Таня, оказывается, поддерживает отношения с однокурсниками, рассказала про наших институтских знакомых, в частности про трагедию Эдика Безносова. То есть хоть и прожила полжизни в другой стране, а разговор мы не начали, а как бы продолжили через двадцать лет. Никакой раздавленности тяжким врастанием в новую жизнь.

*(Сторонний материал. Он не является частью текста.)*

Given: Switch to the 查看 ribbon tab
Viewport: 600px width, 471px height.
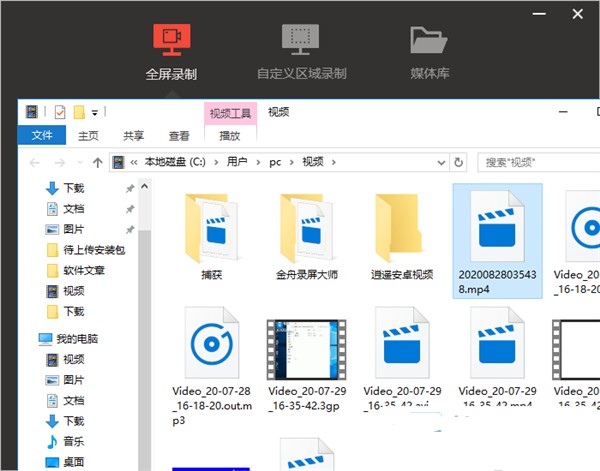Looking at the screenshot, I should click(179, 136).
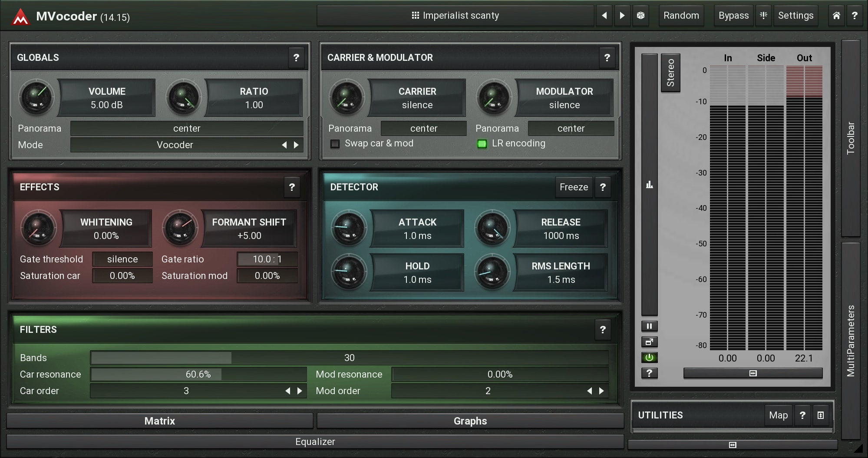The width and height of the screenshot is (868, 458).
Task: Select next Mode with right arrow
Action: [296, 145]
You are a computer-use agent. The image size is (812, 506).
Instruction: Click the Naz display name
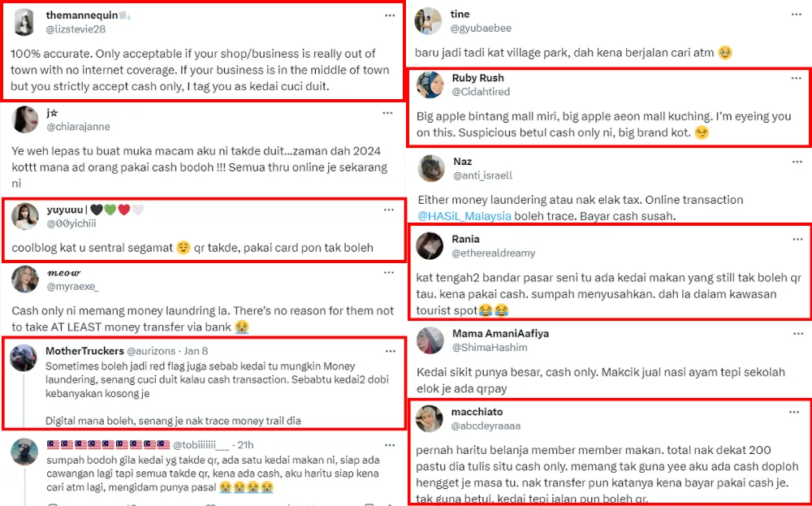click(462, 162)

Произвел впечатление разговор – короткий и как бы не слишком содержательный – с сыном Мишей, которого последний раз я видел мальчиком. Я консультировался у него как у специалиста относительно местных лекарств. Миша объяснял. Немного рассказал о технологической культуре производства лекарств и Израиле. О жесткости международного экспертного контроля, поскольку лекарства ориентированы еще и на США и Европу. Тестируют чуть ли не каждую неделю. Я сказал пару слов про нашу фармацевтику, про то, как врачи в поликлиниках, выписывая рецепт, специально предупреждают: только «брынцаловское» не покупайте. Миша слушал внимательно, но по глазам я видел, что как будто не верит. В сознании израильтянина, работающего в медицине, такого просто не может быть. Ну какое-никакое, но ведь есть государство, есть обязательный контроль, есть этика медицинского работника, есть… И так далее. Вот это его вежливо скрываемое недоверие говорило мне о технологических дисциплинах в Израиле гораздо больше любого рекламного проспекта.

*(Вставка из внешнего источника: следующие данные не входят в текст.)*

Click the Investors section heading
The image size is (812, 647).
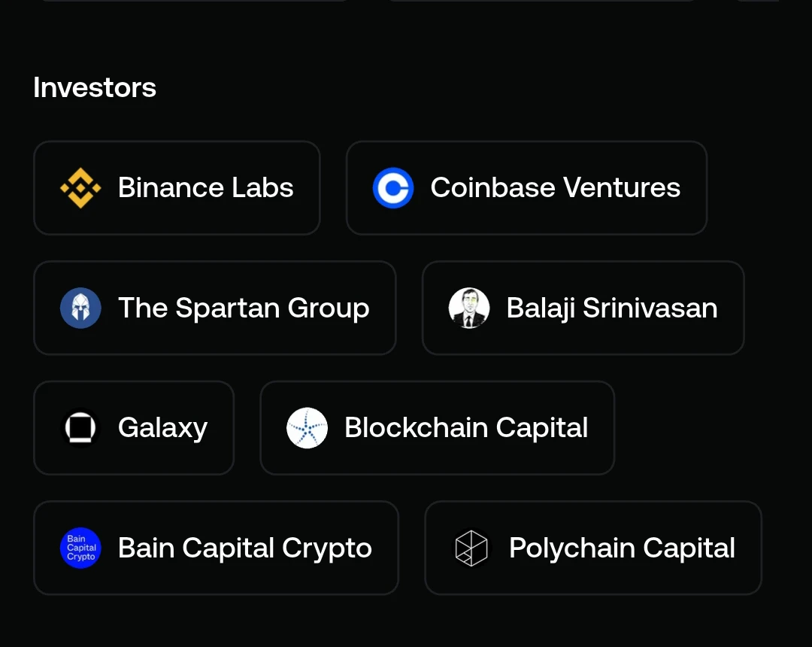click(95, 87)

В половине одиннадцатого начали собираться. Таня с Яшей повезли домой на машине. На этот раз Яша за рулем, Таня – за штурмана. Долетели до Бен Иегуды за пятнадцать минут.
Полез в интернет. Прочитал присланный по почте рассказ Мириам «Менялы для прекрасной Лалы», жутковатый и замечательно написанный «хохмистый» рассказ. Напечатан в «Звезде», но в «Журнальном зале» не выставлен, редакция за счет таких вот жестов рассчитывает увеличить число покупателей бумажной версии. Логика, конечно, какая-то есть, но даже если я захочу купить «Звезду», то где? А рассказ хорош, и при том, что он опубликован, Мириам не имеет возможности показать его кому-то в Израиле, даже мне, куратору ЖЗ, приходится просить ее о персональной пересылке файла с рассказом.
9 ноября
17.12 (в мастерской)
Под утро проснулся от шума дождя. Сполохи грозы над морем я видел вечером с балкона Таниного дома.

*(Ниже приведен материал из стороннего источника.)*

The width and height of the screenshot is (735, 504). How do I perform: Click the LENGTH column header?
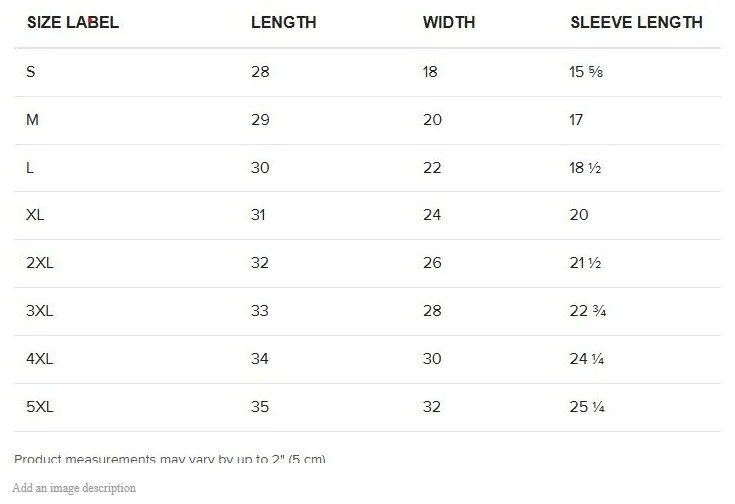click(x=284, y=22)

Спал до восьми. Вышел на улицу в магазин за водой и хлебом. Дождь прекратился. Тепло.
Спустился к Гробманам. Ира показала мне на айпаде телефильм Ольги Медведевой про Гробманов: Миша как одна из центральных фигур Второго русского авангарда и организатор русско-израильской художественной жизни в Тель-Авиве, Ира – его верная подруга и редактор журнала «Зеркало». Досмотреть не получилось – за нами приехала машина. За рулем – Юля, телепродюсер, рядом та самая Ольга Медведева, автор только что увиденного мною фильма, раз, а также хозяйка уже легендарной «крыши», на которой в конце 90-х собиралась здешняя русская литературная элита. Про «крышу Медведевой» писали и Гольдштейн, и Вайман. Мы едем на выставку малой пластики Лины Блих, коя будет проходить на Блошином рынке в Яффе. Лина Блих – театральный режиссер и, соответственно, скульптор. Она из круга «Левиафана», то есть, можно сказать, Мишина воспитанница.
Разговор в машине про детей, которые вдруг заговорили фразами из советских мультфильмов. Причем это их собственный выбор. У Юли дети изучали русский самостоятельно, заработав денег на репетиторов. Я так и не понял, неужели они с самого начала дома говорили исключительно на иврите. У Юли нет и следа ивритского интонирования, нормальная русская интеллигентская речь.
«Каждый русский в Израиле мечен годом своего приезда» (Ира Гробман).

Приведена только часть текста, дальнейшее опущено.